November 20, 2011 (Sunday)

Auto racing
Sprint Cup Series – Chase for the Sprint Cup:
Ford 400 in Homestead, Florida: (1)  Tony Stewart (Chevrolet; Stewart Haas Racing) (2)  Carl Edwards (Ford; Roush Fenway Racing) (3)  Martin Truex Jr. (Toyota; Michael Waltrip Racing)
Final drivers' championship standings: (1) Stewart 2403 points (5 wins) (2) Edwards 2403 (1 win) (3)  Kevin Harvick (Chevrolet; Richard Childress Racing) 2345
Stewart wins his third Cup title, and becomes the first owner-driver to win a championship since Alan Kulwicki in 1992.
V8 Supercars:
Norton 360 Sandown Challenge in Melbourne, Victoria (all AUS):
Race 26: (1) Jamie Whincup (Triple Eight Race Engineering; Holden VE Commodore) (2) Mark Winterbottom (Ford Performance Racing; Ford FG Falcon) (3) Will Davison (Ford Performance Racing; Ford FG Falcon)

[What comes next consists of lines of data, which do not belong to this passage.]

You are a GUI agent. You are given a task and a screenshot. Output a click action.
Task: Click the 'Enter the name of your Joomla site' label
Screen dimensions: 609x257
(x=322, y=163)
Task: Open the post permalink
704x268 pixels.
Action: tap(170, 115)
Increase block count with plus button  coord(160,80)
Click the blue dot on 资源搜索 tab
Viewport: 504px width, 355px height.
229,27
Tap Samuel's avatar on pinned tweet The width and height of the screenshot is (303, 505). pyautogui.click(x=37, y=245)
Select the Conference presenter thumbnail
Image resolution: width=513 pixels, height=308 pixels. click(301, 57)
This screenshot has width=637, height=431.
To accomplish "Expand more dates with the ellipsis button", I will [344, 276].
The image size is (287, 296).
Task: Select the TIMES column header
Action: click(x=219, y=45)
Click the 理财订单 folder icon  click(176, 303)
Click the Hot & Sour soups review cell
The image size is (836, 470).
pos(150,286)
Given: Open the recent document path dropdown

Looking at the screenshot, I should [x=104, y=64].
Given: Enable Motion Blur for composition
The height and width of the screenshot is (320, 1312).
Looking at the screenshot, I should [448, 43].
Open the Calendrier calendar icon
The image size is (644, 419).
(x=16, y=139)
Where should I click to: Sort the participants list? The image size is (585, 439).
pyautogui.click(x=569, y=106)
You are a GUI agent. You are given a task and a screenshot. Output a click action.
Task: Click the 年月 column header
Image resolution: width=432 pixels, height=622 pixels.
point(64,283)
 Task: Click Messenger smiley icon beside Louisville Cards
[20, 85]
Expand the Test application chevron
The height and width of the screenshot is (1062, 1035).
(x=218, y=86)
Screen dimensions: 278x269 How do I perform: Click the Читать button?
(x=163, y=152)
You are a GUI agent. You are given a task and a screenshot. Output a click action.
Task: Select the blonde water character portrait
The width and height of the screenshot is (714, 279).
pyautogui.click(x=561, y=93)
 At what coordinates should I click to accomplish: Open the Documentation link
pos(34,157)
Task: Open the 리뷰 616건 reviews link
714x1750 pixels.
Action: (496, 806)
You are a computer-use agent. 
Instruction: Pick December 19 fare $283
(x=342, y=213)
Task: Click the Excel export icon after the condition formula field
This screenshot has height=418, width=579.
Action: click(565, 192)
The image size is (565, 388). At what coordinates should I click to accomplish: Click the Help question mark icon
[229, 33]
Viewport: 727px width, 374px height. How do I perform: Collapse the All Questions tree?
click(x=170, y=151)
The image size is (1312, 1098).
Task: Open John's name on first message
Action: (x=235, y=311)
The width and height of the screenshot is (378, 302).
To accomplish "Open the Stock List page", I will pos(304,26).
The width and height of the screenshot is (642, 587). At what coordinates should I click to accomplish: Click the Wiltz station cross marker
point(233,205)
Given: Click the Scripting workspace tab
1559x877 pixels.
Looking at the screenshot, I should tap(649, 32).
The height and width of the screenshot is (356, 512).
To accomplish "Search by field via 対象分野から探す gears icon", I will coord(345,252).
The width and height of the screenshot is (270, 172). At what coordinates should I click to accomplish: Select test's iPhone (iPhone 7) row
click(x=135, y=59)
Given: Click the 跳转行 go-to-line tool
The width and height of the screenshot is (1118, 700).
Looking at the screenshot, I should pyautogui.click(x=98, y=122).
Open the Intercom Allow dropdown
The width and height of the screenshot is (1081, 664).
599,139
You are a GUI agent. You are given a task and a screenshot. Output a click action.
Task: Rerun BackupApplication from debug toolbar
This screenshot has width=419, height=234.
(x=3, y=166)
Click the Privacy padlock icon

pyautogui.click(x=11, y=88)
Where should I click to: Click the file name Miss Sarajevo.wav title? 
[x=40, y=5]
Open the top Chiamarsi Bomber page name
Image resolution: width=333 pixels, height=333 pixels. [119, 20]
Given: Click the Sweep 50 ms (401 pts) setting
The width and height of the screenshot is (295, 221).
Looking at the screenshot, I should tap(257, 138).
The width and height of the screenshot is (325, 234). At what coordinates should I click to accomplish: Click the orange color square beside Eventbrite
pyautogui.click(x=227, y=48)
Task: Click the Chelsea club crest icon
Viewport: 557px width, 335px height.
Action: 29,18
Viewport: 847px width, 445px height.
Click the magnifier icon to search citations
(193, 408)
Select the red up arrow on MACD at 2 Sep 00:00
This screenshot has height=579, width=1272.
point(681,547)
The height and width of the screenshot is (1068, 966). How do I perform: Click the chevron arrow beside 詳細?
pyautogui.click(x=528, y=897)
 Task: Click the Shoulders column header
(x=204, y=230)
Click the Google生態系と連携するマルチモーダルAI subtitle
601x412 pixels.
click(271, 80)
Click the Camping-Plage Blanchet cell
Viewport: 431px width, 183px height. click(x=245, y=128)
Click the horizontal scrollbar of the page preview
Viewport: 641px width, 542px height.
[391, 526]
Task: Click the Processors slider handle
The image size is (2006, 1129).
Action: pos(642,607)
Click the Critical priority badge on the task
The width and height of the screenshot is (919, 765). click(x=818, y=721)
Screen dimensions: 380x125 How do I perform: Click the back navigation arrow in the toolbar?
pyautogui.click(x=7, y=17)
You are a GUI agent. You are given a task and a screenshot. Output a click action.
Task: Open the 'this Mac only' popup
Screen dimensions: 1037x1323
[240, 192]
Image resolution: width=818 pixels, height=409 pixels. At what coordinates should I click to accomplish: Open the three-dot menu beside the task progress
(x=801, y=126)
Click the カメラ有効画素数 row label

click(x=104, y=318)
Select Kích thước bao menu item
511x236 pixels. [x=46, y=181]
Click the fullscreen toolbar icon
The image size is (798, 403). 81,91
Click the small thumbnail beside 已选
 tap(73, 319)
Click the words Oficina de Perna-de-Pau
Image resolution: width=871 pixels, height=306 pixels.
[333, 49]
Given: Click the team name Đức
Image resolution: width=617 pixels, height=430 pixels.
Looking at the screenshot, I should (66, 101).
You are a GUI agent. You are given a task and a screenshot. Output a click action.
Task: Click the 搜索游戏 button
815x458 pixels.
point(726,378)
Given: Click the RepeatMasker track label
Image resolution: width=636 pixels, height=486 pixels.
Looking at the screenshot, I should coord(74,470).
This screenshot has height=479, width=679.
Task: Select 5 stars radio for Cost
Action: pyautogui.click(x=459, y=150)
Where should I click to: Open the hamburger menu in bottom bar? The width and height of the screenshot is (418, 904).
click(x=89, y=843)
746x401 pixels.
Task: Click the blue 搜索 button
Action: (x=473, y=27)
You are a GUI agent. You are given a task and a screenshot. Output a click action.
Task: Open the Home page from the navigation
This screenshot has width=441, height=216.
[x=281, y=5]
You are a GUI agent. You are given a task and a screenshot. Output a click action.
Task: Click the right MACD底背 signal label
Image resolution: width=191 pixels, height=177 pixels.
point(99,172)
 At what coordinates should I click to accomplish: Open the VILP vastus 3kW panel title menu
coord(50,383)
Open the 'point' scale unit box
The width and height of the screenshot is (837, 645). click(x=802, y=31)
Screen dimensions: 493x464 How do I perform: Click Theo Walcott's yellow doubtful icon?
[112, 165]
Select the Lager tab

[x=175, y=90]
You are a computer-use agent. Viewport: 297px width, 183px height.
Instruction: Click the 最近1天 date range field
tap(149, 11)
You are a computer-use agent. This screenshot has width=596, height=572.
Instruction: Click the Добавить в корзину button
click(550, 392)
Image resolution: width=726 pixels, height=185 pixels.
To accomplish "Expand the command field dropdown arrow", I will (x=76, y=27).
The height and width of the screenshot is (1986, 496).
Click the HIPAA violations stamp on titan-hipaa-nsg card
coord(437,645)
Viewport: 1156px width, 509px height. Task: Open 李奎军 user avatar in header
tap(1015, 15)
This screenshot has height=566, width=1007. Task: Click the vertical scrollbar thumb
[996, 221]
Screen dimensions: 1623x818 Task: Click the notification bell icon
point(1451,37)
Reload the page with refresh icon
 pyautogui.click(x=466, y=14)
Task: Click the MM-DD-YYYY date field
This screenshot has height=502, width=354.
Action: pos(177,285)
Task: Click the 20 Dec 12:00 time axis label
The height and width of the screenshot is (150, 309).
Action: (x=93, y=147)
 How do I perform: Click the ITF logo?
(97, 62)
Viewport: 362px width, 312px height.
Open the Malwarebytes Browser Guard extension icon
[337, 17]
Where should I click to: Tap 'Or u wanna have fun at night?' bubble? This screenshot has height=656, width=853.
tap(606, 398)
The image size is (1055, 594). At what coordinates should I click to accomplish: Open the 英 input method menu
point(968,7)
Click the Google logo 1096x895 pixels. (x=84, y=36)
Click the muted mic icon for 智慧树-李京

Drivers' championship standings (after 26 of 28 races): (1) Whincup 3033 points (2) Craig Lowndes (Triple Eight Race Engineering; Holden VE Commodore) 2845 (3) Winterbottom 2449
World Touring Car Championship:
Race of Macau in Macau:
Race 1: (1) Robert Huff  (Chevrolet; Chevrolet Cruze) (2) Yvan Muller  (Chevrolet; Chevrolet Cruze) (3) Gabriele Tarquini  (Lukoil – SUNRED; SEAT León)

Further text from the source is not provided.